Alors, il se souvint que le président du tribunal de commerce vivait séparé de sa femme, à la suite de certains faits scandaleux. Il s'était trompé, il avait cru parler à l'autre président, au président du tribunal civil. Cela ne troubla en rien son aplomb. Souriant toujours, sans chercher à revenir sur sa maladresse, il reprit d'un air fin:

«J'ai une bonne nouvelle à vous annoncer, monsieur.

Je sais que mon collègue le garde des Sceaux vous a porté pour la décoration.... C'est une indiscrétion. Gardez-moi le secret.» Le président du tribunal de commerce devint très rouge. Il suffoquait de joie. Autour de lui, on s'empressait, on le félicitait; pendant que Rougon prenait note mentalement de cette croix donnée avec tant d'à-propos, pour ne pas oublier d'avertir son collègue. C'était le mari trompé qu'il décorait. Du Poizat eut un sourire d'admiration.

Cependant, il y avait une cinquantaine de personnes dans le grand salon. On attendait toujours, les visages muets, les regards gênés.

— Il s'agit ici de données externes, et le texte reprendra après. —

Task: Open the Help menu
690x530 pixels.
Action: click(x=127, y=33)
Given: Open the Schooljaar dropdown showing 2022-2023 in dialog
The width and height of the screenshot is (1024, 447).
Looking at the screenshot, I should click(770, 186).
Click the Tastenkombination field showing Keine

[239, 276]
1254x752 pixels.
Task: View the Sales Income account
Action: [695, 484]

«L'heure avance, on pourrait partir», murmura le ministre.

Mais le préfet se pencha, lui expliqua que le député, l'ancien adversaire de M. Kahn, n'était pas encore là.

Enfin celui-ci entra, tout suant; sa montre avait dû s'arrêter, il n'y comprenait rien. Puis, voulant rappeler devant tous sa visite de la veille, il commença une phrase:

«Comme je le disais hier soir à Votre Excellence...» Et il marcha à côté de Rougon, en lui annonçant qu'il retournerait le lendemain matin à Paris. Le congé de Pâques avait pris fin le mardi, la session était rouverte.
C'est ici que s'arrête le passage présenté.